_What you will do_
The entries below are to be written out again without alteration.

Records shown below:

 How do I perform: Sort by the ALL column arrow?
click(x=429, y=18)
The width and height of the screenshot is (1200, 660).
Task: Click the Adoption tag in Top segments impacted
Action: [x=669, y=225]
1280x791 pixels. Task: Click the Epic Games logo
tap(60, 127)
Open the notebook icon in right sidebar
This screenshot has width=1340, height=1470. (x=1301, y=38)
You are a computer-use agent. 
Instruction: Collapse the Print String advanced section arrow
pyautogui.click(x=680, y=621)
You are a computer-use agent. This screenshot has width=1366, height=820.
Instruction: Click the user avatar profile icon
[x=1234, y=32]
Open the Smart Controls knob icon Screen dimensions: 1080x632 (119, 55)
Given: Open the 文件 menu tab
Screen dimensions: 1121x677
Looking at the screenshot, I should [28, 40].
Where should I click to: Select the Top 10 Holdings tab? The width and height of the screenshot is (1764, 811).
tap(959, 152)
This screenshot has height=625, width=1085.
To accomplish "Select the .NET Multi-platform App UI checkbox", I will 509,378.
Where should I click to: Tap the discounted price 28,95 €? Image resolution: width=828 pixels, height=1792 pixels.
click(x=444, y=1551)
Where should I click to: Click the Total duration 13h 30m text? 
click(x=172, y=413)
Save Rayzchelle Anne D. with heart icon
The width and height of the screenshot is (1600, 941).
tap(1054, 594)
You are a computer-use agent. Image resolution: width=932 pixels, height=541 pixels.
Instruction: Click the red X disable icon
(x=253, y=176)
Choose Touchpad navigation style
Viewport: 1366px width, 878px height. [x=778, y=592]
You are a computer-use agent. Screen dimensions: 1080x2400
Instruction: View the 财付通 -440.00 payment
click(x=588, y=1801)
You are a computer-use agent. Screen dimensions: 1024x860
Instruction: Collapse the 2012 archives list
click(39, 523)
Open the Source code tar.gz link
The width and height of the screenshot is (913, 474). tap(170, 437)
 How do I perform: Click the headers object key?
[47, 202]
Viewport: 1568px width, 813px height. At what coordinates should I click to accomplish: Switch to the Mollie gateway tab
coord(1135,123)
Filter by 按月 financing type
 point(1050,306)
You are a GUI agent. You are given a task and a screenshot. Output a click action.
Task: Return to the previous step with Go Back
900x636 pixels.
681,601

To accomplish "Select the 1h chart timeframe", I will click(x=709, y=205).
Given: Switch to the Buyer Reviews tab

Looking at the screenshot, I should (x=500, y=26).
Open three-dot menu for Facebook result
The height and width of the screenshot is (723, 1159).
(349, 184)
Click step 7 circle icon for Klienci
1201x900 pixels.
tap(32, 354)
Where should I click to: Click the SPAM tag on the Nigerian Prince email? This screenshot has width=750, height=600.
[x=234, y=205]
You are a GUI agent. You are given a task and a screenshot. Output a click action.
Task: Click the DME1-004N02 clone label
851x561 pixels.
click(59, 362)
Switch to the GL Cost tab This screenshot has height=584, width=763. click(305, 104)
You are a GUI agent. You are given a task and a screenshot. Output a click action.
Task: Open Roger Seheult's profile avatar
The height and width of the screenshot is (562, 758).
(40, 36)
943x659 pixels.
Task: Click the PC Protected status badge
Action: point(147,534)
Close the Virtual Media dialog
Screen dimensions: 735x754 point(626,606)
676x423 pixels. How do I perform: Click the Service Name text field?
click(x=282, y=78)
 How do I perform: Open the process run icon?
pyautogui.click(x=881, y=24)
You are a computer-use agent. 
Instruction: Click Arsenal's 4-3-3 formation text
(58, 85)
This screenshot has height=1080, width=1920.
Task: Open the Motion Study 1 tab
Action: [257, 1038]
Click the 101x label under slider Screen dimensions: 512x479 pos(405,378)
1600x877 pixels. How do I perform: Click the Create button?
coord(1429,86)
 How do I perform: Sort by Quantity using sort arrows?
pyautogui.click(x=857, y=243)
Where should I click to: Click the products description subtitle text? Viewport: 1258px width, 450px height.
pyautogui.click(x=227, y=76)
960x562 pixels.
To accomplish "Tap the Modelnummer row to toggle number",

End of Records shown.

_Solution_
 How do I perform: Sort by the ALL column arrow?
click(x=429, y=18)
The width and height of the screenshot is (1200, 660).
Task: Click the Adoption tag in Top segments impacted
Action: [x=669, y=225]
1280x791 pixels. Task: Click the Epic Games logo
tap(60, 127)
Open the notebook icon in right sidebar
This screenshot has width=1340, height=1470. (x=1301, y=38)
You are a computer-use agent. 
Instruction: Collapse the Print String advanced section arrow
pyautogui.click(x=680, y=621)
You are a computer-use agent. This screenshot has width=1366, height=820.
Instruction: Click the user avatar profile icon
[x=1234, y=32]
Open the Smart Controls knob icon Screen dimensions: 1080x632 (119, 55)
Given: Open the 文件 menu tab
Screen dimensions: 1121x677
Looking at the screenshot, I should [28, 40].
Where should I click to: Select the Top 10 Holdings tab? The width and height of the screenshot is (1764, 811).
tap(959, 152)
This screenshot has height=625, width=1085.
To accomplish "Select the .NET Multi-platform App UI checkbox", I will 509,378.
Where should I click to: Tap the discounted price 28,95 €? Image resolution: width=828 pixels, height=1792 pixels.
click(x=444, y=1551)
Where should I click to: Click the Total duration 13h 30m text? 
click(x=172, y=413)
Save Rayzchelle Anne D. with heart icon
The width and height of the screenshot is (1600, 941).
tap(1054, 594)
You are a computer-use agent. Image resolution: width=932 pixels, height=541 pixels.
Instruction: Click the red X disable icon
(x=253, y=176)
Choose Touchpad navigation style
Viewport: 1366px width, 878px height. [x=778, y=592]
You are a computer-use agent. Screen dimensions: 1080x2400
Instruction: View the 财付通 -440.00 payment
click(x=588, y=1801)
You are a computer-use agent. Screen dimensions: 1024x860
Instruction: Collapse the 2012 archives list
click(39, 523)
Open the Source code tar.gz link
The width and height of the screenshot is (913, 474). tap(170, 437)
 How do I perform: Click the headers object key?
[47, 202]
Viewport: 1568px width, 813px height. At what coordinates should I click to accomplish: Switch to the Mollie gateway tab
coord(1135,123)
Filter by 按月 financing type
 point(1050,306)
You are a GUI agent. You are given a task and a screenshot. Output a click action.
Task: Return to the previous step with Go Back
900x636 pixels.
681,601

To accomplish "Select the 1h chart timeframe", I will click(x=709, y=205).
Given: Switch to the Buyer Reviews tab

Looking at the screenshot, I should (x=500, y=26).
Open three-dot menu for Facebook result
The height and width of the screenshot is (723, 1159).
(349, 184)
Click step 7 circle icon for Klienci
1201x900 pixels.
tap(32, 354)
Where should I click to: Click the SPAM tag on the Nigerian Prince email? This screenshot has width=750, height=600.
[x=234, y=205]
You are a GUI agent. You are given a task and a screenshot. Output a click action.
Task: Click the DME1-004N02 clone label
851x561 pixels.
click(59, 362)
Switch to the GL Cost tab This screenshot has height=584, width=763. click(305, 104)
You are a GUI agent. You are given a task and a screenshot. Output a click action.
Task: Open Roger Seheult's profile avatar
The height and width of the screenshot is (562, 758).
(40, 36)
943x659 pixels.
Task: Click the PC Protected status badge
Action: point(147,534)
Close the Virtual Media dialog
Screen dimensions: 735x754 point(626,606)
676x423 pixels. How do I perform: Click the Service Name text field?
click(x=282, y=78)
 How do I perform: Open the process run icon?
pyautogui.click(x=881, y=24)
You are a computer-use agent. 
Instruction: Click Arsenal's 4-3-3 formation text
(58, 85)
This screenshot has height=1080, width=1920.
Task: Open the Motion Study 1 tab
Action: [257, 1038]
Click the 101x label under slider Screen dimensions: 512x479 pos(405,378)
1600x877 pixels. How do I perform: Click the Create button?
coord(1429,86)
 How do I perform: Sort by Quantity using sort arrows?
pyautogui.click(x=857, y=243)
Where should I click to: Click the products description subtitle text? Viewport: 1258px width, 450px height.
pyautogui.click(x=227, y=76)
960x562 pixels.
To accomplish "Tap the Modelnummer row to toggle number",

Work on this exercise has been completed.